Begin MATERIAL FOR THE TASK

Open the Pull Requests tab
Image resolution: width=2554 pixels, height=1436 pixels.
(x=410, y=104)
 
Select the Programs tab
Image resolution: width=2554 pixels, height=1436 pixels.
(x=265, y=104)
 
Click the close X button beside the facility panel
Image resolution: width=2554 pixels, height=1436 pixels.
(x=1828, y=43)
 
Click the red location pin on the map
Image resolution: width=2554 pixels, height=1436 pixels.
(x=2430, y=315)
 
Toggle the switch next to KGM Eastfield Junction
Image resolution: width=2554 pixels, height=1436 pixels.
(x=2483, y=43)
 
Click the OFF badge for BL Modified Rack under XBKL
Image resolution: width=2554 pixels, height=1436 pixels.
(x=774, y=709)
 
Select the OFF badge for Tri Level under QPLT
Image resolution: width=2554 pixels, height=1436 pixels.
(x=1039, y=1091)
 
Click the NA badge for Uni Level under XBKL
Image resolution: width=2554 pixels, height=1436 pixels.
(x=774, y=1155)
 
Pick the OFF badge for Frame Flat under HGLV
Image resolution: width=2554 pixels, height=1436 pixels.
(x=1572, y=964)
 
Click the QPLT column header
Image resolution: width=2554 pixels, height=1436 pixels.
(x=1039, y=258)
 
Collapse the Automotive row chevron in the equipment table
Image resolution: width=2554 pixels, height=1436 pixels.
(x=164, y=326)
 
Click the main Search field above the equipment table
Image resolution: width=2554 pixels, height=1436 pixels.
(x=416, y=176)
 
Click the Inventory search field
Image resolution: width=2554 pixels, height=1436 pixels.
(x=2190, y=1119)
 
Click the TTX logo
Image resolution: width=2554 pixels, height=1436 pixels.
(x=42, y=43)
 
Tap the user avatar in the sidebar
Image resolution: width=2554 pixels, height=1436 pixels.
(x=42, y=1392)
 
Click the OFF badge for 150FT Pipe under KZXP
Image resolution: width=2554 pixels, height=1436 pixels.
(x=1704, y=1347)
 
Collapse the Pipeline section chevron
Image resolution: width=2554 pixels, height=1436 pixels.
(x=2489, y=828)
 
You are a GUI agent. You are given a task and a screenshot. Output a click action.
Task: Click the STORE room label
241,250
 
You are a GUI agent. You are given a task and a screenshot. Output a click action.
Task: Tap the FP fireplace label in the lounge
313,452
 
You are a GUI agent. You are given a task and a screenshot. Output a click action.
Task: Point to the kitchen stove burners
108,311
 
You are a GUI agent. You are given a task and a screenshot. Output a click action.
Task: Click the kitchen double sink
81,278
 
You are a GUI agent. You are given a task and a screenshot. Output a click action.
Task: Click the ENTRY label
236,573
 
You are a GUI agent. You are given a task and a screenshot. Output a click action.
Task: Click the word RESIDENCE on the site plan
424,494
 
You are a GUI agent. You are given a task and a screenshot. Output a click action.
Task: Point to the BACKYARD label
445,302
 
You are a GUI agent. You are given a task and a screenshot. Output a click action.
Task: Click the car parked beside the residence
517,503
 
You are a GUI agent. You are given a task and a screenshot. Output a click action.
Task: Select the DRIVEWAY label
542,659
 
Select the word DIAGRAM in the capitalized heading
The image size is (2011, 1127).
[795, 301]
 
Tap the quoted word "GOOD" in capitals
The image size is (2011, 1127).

End MATERIAL FOR THE TASK

◆ WHAT YOU HAVE TO DO ◆
Lay out every line of the listing above as a JSON list of strings, one string per line, leaving out blank lines.

◆ ANSWER FOR THE TASK ◆
[
  "Open the Pull Requests tab",
  "Image resolution: width=2554 pixels, height=1436 pixels.",
  "(x=410, y=104)",
  "Select the Programs tab",
  "Image resolution: width=2554 pixels, height=1436 pixels.",
  "(x=265, y=104)",
  "Click the close X button beside the facility panel",
  "Image resolution: width=2554 pixels, height=1436 pixels.",
  "(x=1828, y=43)",
  "Click the red location pin on the map",
  "Image resolution: width=2554 pixels, height=1436 pixels.",
  "(x=2430, y=315)",
  "Toggle the switch next to KGM Eastfield Junction",
  "Image resolution: width=2554 pixels, height=1436 pixels.",
  "(x=2483, y=43)",
  "Click the OFF badge for BL Modified Rack under XBKL",
  "Image resolution: width=2554 pixels, height=1436 pixels.",
  "(x=774, y=709)",
  "Select the OFF badge for Tri Level under QPLT",
  "Image resolution: width=2554 pixels, height=1436 pixels.",
  "(x=1039, y=1091)",
  "Click the NA badge for Uni Level under XBKL",
  "Image resolution: width=2554 pixels, height=1436 pixels.",
  "(x=774, y=1155)",
  "Pick the OFF badge for Frame Flat under HGLV",
  "Image resolution: width=2554 pixels, height=1436 pixels.",
  "(x=1572, y=964)",
  "Click the QPLT column header",
  "Image resolution: width=2554 pixels, height=1436 pixels.",
  "(x=1039, y=258)",
  "Collapse the Automotive row chevron in the equipment table",
  "Image resolution: width=2554 pixels, height=1436 pixels.",
  "(x=164, y=326)",
  "Click the main Search field above the equipment table",
  "Image resolution: width=2554 pixels, height=1436 pixels.",
  "(x=416, y=176)",
  "Click the Inventory search field",
  "Image resolution: width=2554 pixels, height=1436 pixels.",
  "(x=2190, y=1119)",
  "Click the TTX logo",
  "Image resolution: width=2554 pixels, height=1436 pixels.",
  "(x=42, y=43)",
  "Tap the user avatar in the sidebar",
  "Image resolution: width=2554 pixels, height=1436 pixels.",
  "(x=42, y=1392)",
  "Click the OFF badge for 150FT Pipe under KZXP",
  "Image resolution: width=2554 pixels, height=1436 pixels.",
  "(x=1704, y=1347)",
  "Collapse the Pipeline section chevron",
  "Image resolution: width=2554 pixels, height=1436 pixels.",
  "(x=2489, y=828)",
  "You are a GUI agent. You are given a task and a screenshot. Output a click action.",
  "Task: Click the STORE room label",
  "241,250",
  "You are a GUI agent. You are given a task and a screenshot. Output a click action.",
  "Task: Tap the FP fireplace label in the lounge",
  "313,452",
  "You are a GUI agent. You are given a task and a screenshot. Output a click action.",
  "Task: Point to the kitchen stove burners",
  "108,311",
  "You are a GUI agent. You are given a task and a screenshot. Output a click action.",
  "Task: Click the kitchen double sink",
  "81,278",
  "You are a GUI agent. You are given a task and a screenshot. Output a click action.",
  "Task: Click the ENTRY label",
  "236,573",
  "You are a GUI agent. You are given a task and a screenshot. Output a click action.",
  "Task: Click the word RESIDENCE on the site plan",
  "424,494",
  "You are a GUI agent. You are given a task and a screenshot. Output a click action.",
  "Task: Point to the BACKYARD label",
  "445,302",
  "You are a GUI agent. You are given a task and a screenshot. Output a click action.",
  "Task: Click the car parked beside the residence",
  "517,503",
  "You are a GUI agent. You are given a task and a screenshot. Output a click action.",
  "Task: Select the DRIVEWAY label",
  "542,659",
  "Select the word DIAGRAM in the capitalized heading",
  "The image size is (2011, 1127).",
  "[795, 301]",
  "Tap the quoted word \"GOOD\" in capitals",
  "The image size is (2011, 1127)."
]